### Texte source
-*-

Un système bien ancré
Quel que soit la matière ou le niveau scolaire, les hagwon fournissent des classes à effectifs restreints, dirigées par des professeurs particuliers (et parfois très médiatisés) triés sur le volet. Ce format, qui contraste avec les classes publiques surchargées, plaît particulièrement aux parents qui souhaitent absolument que leurs enfants reçoivent une éducation ultraperformante, axée sur la compétitivité.
Selon des estimations officielles1, à Séoul, la capitale, on compte plus de 27 000 hagwon différents. Les plus réputés se trouvent dans le quartier huppé de Gangnam, au sud du fleuve Han. Parmi les hagwon les plus en vogue, on retrouve ceux qui proposent des cours de maths ou d’anglais, mais aussi de coréen ou de toute autre matière considérée comme primordiale pour obtenir son diplôme et décrocher une place à l’université (même si on peut en fait trouver des hagwon pour pratiquement tout). Les acteurs les plus importants du domaine, tels que CDI, POLY, Avalon, Pagoda ou YBM, génèrent des chiffres d’affaires colossaux qui font monter à 20 milliards de wons (soit plus de 16 milliards d’euros) le total des dépenses annuelles des ménages sud-coréens pour les hagwon de leurs enfants2 . C’est plus que le budget national de l’éducation du pays. Les professeurs star de certains hagwon peuvent également gagner des sommes astronomiques et devenir millionnaires. En outre, les instituts embauchent certains professeurs qui sont là pour représenter le visage du hagwon. Ce sont des enseignants souvent jeunes, au physique plaisant, afin de rappeler aux étudiants les idoles coréennes et les motiver par ce biais.
Certains peuvent aller jusqu’à étendre leurs cours à internet. Beaucoup de hagwon, ou même des professeurs, possèdent leurs propres sites web.Parfois, ils n’existent que par le biais de ce dernier : ce sont les hagwon en ligne. Ainsi, n’importe où et à n’importe quelle heure, les jeunes Sud-coréens peuvent accéder aux leçons et continuer à travailler, encore et encore. Pour illustrer cela, on peut prendre l’exemple de Monsieur Cha Gil-Yeon, professeur particulier de mathématiques qui diffuse ses cours sur internet. On l’y retrouve souvent déguisé pour rendre ses cours plus ludiques, le tout agrémenté d’une dose d’humour pour garder l’attention des étudiants. C’est une méthode peu orthodoxe si l’on compare avec la classique salle de cours, avec les élèves alignés derrière leurs tables, écoutant leurs professeurs exposer le cours. Ce premier modèle est plus divertissant, c’est là tout l’enjeu : rendre les études amusantes aux yeux des jeunes, concept assez inhabituel en Corée. De plus en plus de hagwon en ligne voient le jour et c’est tout aussi lucratif que leurs équivalents physiques. Dans le cas de Monsieur Cha, près de 300 000 élèves suivent régulièrement ses cours en ligne, payant 37 euros pour un ”forfait cours” de 20 heures3 (en comparaison, certains hagwon peuvent faire payer de 500 à 1000 euros par cours).

-*-

### Liste des lignes
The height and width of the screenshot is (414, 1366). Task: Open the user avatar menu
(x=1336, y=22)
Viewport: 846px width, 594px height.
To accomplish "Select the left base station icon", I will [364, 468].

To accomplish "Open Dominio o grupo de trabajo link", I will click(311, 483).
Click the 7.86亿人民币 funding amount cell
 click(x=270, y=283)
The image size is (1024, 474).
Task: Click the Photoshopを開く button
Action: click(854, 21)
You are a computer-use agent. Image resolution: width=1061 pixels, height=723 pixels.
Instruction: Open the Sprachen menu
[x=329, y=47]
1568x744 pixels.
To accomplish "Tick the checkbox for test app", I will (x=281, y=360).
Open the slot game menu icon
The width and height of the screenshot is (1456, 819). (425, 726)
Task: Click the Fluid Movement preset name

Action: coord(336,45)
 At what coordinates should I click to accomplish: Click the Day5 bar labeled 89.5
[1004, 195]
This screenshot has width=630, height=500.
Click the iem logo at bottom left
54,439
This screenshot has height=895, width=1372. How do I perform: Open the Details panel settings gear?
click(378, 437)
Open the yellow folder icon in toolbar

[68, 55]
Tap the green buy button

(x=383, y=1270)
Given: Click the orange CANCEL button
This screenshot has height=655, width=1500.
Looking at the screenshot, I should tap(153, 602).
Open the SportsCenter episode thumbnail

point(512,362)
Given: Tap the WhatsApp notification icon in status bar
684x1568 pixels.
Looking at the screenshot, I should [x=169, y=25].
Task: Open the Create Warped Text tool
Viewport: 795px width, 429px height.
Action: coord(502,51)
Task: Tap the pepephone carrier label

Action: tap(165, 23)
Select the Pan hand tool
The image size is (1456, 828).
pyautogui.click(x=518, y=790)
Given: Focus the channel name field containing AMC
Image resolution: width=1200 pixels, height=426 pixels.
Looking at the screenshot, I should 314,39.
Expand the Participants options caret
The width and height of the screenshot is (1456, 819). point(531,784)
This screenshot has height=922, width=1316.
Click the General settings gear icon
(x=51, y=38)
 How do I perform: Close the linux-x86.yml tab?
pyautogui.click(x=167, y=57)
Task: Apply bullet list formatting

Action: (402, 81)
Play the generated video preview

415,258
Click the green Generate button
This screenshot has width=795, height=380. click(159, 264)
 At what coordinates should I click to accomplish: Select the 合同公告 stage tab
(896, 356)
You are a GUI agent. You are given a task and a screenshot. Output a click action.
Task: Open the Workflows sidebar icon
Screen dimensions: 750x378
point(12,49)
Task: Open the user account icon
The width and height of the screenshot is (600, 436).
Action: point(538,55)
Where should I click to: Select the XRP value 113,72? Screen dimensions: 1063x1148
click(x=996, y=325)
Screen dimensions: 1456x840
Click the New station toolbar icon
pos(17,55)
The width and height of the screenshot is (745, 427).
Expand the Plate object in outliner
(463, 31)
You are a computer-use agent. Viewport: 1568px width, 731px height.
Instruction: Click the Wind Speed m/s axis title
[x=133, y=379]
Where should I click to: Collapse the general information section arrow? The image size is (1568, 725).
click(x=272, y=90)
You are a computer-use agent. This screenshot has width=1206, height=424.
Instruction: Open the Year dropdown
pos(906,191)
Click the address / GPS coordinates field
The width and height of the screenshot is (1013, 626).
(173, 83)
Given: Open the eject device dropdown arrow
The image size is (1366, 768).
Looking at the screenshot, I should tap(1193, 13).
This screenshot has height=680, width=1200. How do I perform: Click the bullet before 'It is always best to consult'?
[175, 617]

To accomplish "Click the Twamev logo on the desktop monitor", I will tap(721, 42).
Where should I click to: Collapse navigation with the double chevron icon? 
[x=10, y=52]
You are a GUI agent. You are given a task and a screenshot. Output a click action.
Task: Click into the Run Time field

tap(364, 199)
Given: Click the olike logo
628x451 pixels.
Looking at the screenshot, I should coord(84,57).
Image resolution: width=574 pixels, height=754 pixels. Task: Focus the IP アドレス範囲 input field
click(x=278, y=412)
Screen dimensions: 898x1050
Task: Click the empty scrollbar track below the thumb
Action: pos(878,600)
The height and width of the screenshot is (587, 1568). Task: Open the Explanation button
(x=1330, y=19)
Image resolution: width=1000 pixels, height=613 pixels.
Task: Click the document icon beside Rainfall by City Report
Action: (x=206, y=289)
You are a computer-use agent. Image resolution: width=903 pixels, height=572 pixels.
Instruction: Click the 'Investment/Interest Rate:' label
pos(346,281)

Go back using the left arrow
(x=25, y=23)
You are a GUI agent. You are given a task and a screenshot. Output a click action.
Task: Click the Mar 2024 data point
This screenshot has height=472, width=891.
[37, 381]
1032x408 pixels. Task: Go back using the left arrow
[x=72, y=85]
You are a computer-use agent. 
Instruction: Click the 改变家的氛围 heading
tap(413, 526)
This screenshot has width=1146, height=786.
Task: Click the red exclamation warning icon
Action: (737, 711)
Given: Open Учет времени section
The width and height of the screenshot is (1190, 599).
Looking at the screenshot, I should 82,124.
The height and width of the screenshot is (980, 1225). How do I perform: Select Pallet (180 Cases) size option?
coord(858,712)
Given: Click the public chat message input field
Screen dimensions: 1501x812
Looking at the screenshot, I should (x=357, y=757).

-*-

### Consigne A
D'après le texte sur les hagwon, combien de hagwon différents compte-t-on à Séoul selon les estimations officielles ?
### Consigne B
Citez mot pour mot le passage du texte sur les hagwon compris entre « Un système bien » et « sur la compétitivité. », bornes incluses.
Les lignes ci-dessus ne sont pas nécessaires.

### Résultat A
Plus de 27 000.

### Résultat B
Un système bien ancré
Quel que soit la matière ou le niveau scolaire, les hagwon fournissent des classes à effectifs restreints, dirigées par des professeurs particuliers (et parfois très médiatisés) triés sur le volet. Ce format, qui contraste avec les classes publiques surchargées, plaît particulièrement aux parents qui souhaitent absolument que leurs enfants reçoivent une éducation ultraperformante, axée sur la compétitivité.